This week Governor Rick Snyder signed a bill adding genocide instruction to social studies curriculum in eighth grade through high school.
Most people are aware of the Holocaust, in which Germans murdered millions of people during World War II.
A lot of instruction around that event concentrates on the death camps, some of which had gas chambers where Jews and others were killed.
But gas was not the only tool the Germans used.

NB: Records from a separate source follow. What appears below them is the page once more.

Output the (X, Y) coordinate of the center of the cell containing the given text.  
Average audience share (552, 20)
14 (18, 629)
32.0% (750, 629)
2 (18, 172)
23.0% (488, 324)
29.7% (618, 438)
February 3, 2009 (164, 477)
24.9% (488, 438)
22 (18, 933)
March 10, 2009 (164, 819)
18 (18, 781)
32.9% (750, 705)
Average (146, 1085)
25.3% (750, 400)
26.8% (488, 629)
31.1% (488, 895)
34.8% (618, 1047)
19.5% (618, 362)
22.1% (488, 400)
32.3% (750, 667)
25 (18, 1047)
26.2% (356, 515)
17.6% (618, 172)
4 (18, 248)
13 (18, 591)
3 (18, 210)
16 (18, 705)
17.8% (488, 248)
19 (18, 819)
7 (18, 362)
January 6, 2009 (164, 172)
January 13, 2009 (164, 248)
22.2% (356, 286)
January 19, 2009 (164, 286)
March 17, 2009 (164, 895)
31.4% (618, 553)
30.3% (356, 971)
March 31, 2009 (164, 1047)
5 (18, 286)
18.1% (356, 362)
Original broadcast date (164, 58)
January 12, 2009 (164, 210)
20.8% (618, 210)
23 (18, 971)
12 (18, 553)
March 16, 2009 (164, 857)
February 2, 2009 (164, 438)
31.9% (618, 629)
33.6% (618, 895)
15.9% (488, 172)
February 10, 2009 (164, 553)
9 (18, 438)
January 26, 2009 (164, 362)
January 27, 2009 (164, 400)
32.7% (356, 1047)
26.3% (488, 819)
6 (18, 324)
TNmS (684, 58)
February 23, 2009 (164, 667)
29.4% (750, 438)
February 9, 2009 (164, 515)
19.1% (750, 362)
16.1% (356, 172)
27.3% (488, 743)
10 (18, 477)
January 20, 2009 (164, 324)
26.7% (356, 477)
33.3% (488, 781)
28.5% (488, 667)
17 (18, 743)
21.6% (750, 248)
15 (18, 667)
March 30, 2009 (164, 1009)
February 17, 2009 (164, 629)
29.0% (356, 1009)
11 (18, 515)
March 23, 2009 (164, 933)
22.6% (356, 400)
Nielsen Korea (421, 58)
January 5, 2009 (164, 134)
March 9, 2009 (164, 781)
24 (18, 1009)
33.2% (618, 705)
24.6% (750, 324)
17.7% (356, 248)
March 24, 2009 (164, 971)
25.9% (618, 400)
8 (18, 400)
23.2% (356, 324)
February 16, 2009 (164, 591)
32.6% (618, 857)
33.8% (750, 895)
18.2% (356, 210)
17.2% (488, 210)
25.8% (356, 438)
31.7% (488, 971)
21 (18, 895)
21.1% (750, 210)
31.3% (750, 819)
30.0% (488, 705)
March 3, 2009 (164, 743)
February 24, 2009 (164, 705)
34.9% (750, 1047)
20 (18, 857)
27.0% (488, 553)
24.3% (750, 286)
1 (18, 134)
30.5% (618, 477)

There was also a holocaust by bullets.
Marco Gonzales is the Director of Yahad-In Unum, an organization that has been researching the German march to the Soviet Union and the systematic mass execution of Jews and Roma as the army marched east.
“For more than 12 years we’ve been going into the field – village by village – to look for witnesses, those who were children, those who were teenagers and who saw what happened with the Jews and the Roma in all these villages,” Gonzales said. “All of the Jews and Roma population were systematically killed in these small villages.”

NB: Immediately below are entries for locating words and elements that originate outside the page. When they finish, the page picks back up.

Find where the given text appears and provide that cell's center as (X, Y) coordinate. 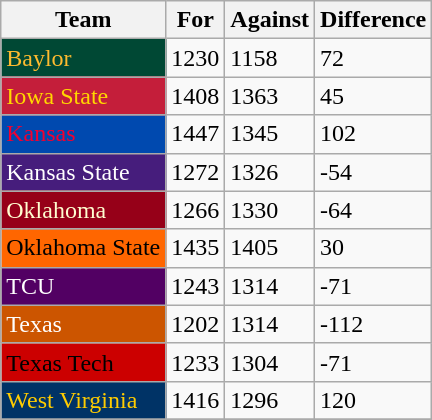
Texas (84, 324)
Kansas State (84, 172)
Texas Tech (84, 362)
102 (374, 134)
1408 (196, 96)
1233 (196, 362)
For (196, 20)
72 (374, 58)
West Virginia (84, 400)
Baylor (84, 58)
1243 (196, 286)
1202 (196, 324)
1345 (270, 134)
1435 (196, 248)
1296 (270, 400)
1304 (270, 362)
TCU (84, 286)
120 (374, 400)
-64 (374, 210)
1266 (196, 210)
Oklahoma (84, 210)
Kansas (84, 134)
1158 (270, 58)
1230 (196, 58)
1330 (270, 210)
45 (374, 96)
Difference (374, 20)
Team (84, 20)
Iowa State (84, 96)
1416 (196, 400)
-54 (374, 172)
Oklahoma State (84, 248)
1272 (196, 172)
1405 (270, 248)
1326 (270, 172)
1363 (270, 96)
-112 (374, 324)
Against (270, 20)
30 (374, 248)
1447 (196, 134)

This week, Yahad-In Unum brought an exhibit to the Holocaust Memorial Center Zekelman Family Campus in Farmington Hills. The exhibit is called Holocaust by Bullets.
Gonzales said the exhibit will showcase the five steps Germans on this march undertook as they murdered Jews in Eastern European villages. Unlike the Holocaust by gas chambers, these killings by bullets were done in public.
“Many times we’ve thought that the Holocaust was secret, but in fact all the local people – all the people in the village – they saw the killings and the process of the killings of the Jews and Roma,” Gonzales said.